Updated

A CNBC reporter who made off-color comments about Sen. Ted Cruz and "Mexican music" issued an apology Wednesday.

“Regarding my recent remark on Squawk Box regarding Senator Ted Cruz, I first want to deeply and sincerely apologize if my remarks were insensitive,” CNBC on-air reporter Steve Liesman said in a written statement. "Second, I want to explain that it was not intended to be offensive in any way.”

Liesman made the original comment during a segment that blamed the Republican senator for September’s jobs numbers. The comment was made shortly before the report was released.

“We’re going to call this the Sen. Ted Cruz jobs report,” Liesman said at the time.

The financial news network aired a picture of the freshman Texas Republican, which prompted Liesman to ask, “Can we get some music to go along with that? Some Mexican music maybe?”

Racial stereotypes aside, the comment was also inaccurate. Cruz’s father is of Cuban decent, not Mexican And Cruz was born in Canada.

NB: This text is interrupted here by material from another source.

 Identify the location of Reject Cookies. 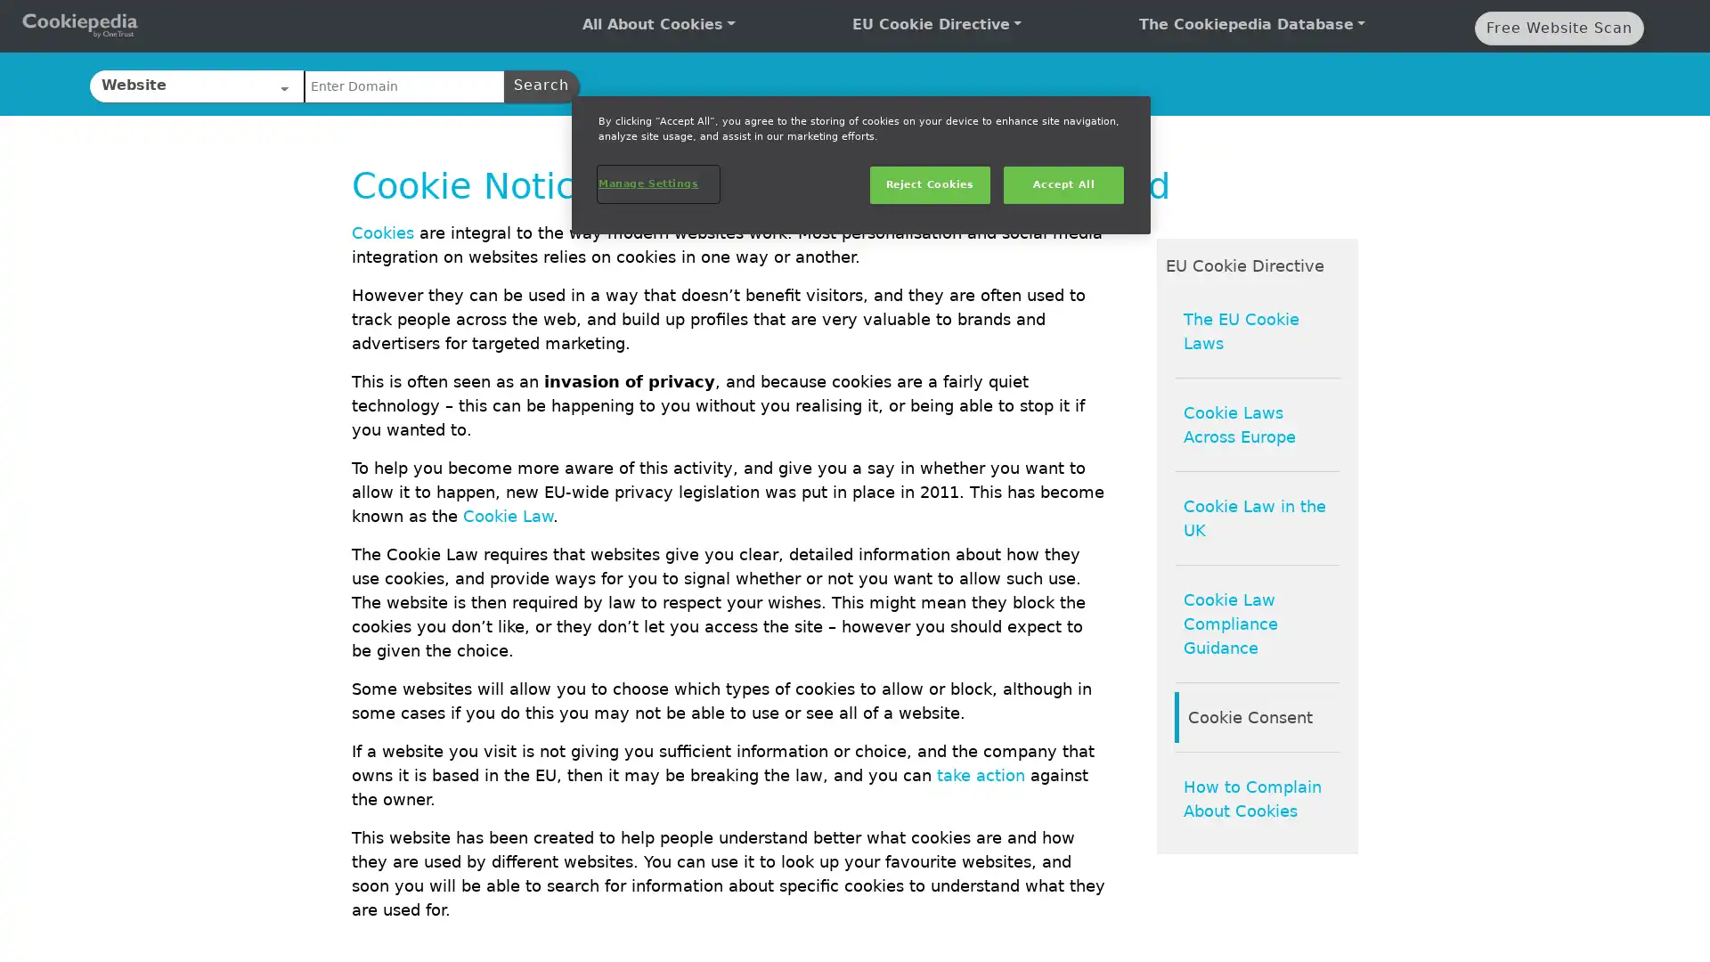
(928, 185).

But Liesman said his remark was a reference to the state of Texas, and not the senator himself.

“I thought of him only as an American senator from Texas, and in an attempt, on the fly, to choose music representing that state, I chose Mexican music,” Liesman said in his apology.  “As a musician for many decades, I've played and listened to tons of Texas songs infused with Mexican themes. A better choice would have been Country/Western or Texas Roadhouse Blues -- it was a bad reach all the way around.”

Calls to Cruz’s office for comment were not immediately returned.

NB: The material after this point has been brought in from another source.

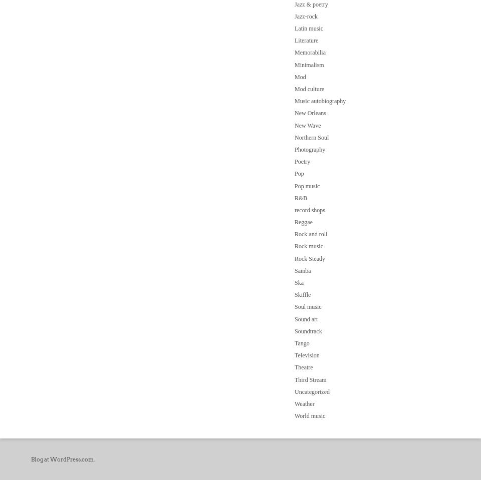 This screenshot has width=481, height=480. Describe the element at coordinates (301, 161) in the screenshot. I see `'Poetry'` at that location.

Cruz has recently been caught in the crossfire over the partial government shutdown and his fight against ObamaCare. Cruz put himself in the national spotlight last month after staging a 21-hour quasi-filibuster in the Senate linked to defunding ObamaCare. Democrats tried to blame him for less-than-spectacular jobs numbers in September.

On Saturday, Cruz said that the GOP lost the budget battle because some in the Republican Party turned on others.